As it happens, Middle Eastern producers will be even more important in the years to come because they possess an estimated two-thirds of remaining untapped petroleum reserves. According to recent projections by the U.S. Department of Energy, the Middle East and North Africa will jointly provide approximately 43% of the world’s crude petroleum supply by 2035 (up from 37% in 2007), and will produce an even greater share of the world’s exportable oil.

To put the matter baldly: The world economy requires an increasing supply of affordable petroleum. The Middle East alone can provide that supply. That’s why Western governments have long supported “stable” authoritarian regimes throughout the region, regularly supplying and training their security forces. Now, this stultifying, petrified order, whose greatest success was producing oil for the world economy, is disintegrating. Don’t count on any new order (or disorder) to deliver enough cheap oil to preserve the Petroleum Age.

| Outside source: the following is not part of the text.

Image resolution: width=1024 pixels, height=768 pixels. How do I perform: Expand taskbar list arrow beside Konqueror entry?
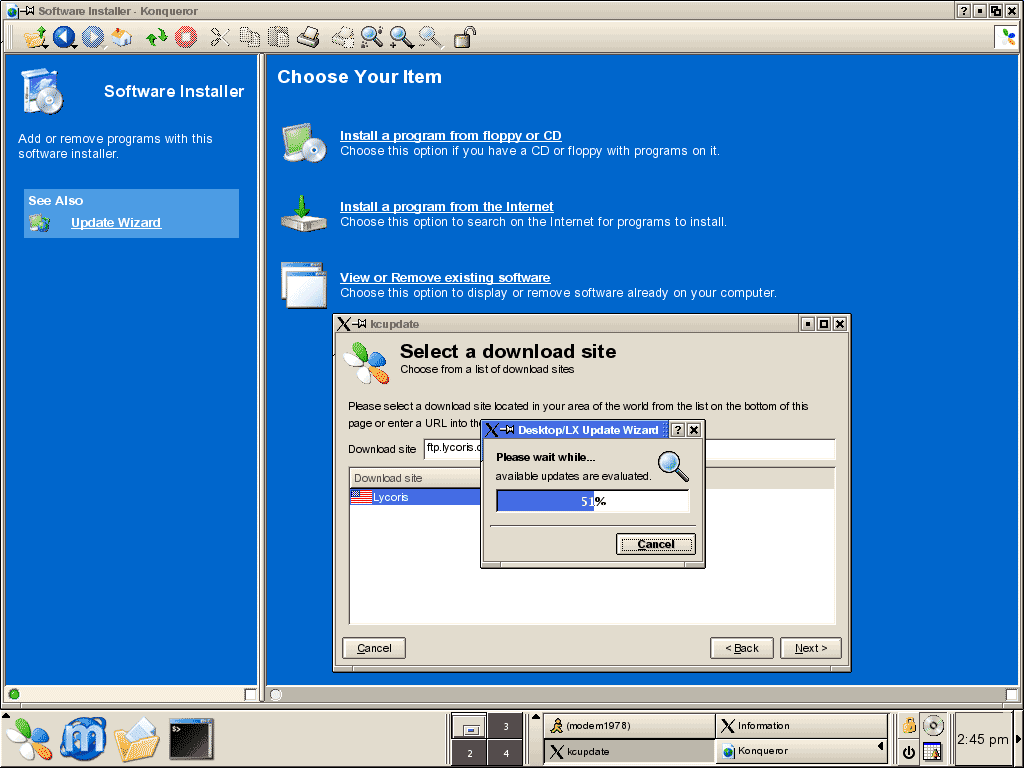tap(881, 747)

To appreciate why this will be so, a little history lesson is in order.

The Iranian Coup

After the Anglo-Persian Oil Company (APOC) discovered oil in Iran (then known as Persia) in 1908, the British government sought to exercise imperial control over the Persian state. A chief architect of this drive was First Lord of the Admiralty Winston Churchill. Having ordered the conversion of British warships from coal to oil before World War I and determined to put a significant source of oil under London’s control, Churchill orchestrated the nationalization of APOC in 1914. On the eve of World War II, then-Prime Minister Churchill oversaw the removal of Persia’s pro-German ruler, Shah Reza Pahlavi, and the ascendancy of his 21-year-old son, Mohammed Reza Pahlavi.

Though prone to extolling his (mythical) ties to past Persian empires, Mohammed Reza Pahlavi was a willing tool of the British. His subjects, however, proved ever less willing to tolerate subservience to imperial overlords in London. In 1951, democratically elected Prime Minister Mohammed Mossadeq won parliamentary support for the nationalization of APOC, by then renamed the Anglo-Iranian Oil Company (AIOC). The move was wildly popular in Iran but caused panic in London. In 1953, to save this great prize, British leaders infamously conspired with President Dwight Eisenhower‘s administration in Washington and the CIA to engineer a coup d’état that deposed Mossadeq and brought Shah Pahlavi back from exile in Rome, a story recently told with great panache by Stephen Kinzer in All the Shah’s Men.

Until he was overthrown in 1979, the Shah exercised ruthless and dictatorial control over Iranian society, thanks in part to lavish U.S. military and police assistance. First he crushed the secular left, the allies of Mossadeq, and then the religious opposition, headed from exile by the Ayatollah Ruhollah Khomeini. Given their brutal exposure to police and prison gear supplied by the United States, the shah’s opponents came to loathe his monarchy and Washington in equal measure. In 1979, of course, the Iranian people took to the streets, the Shah was overthrown, and Ayatollah Khomeini came to power.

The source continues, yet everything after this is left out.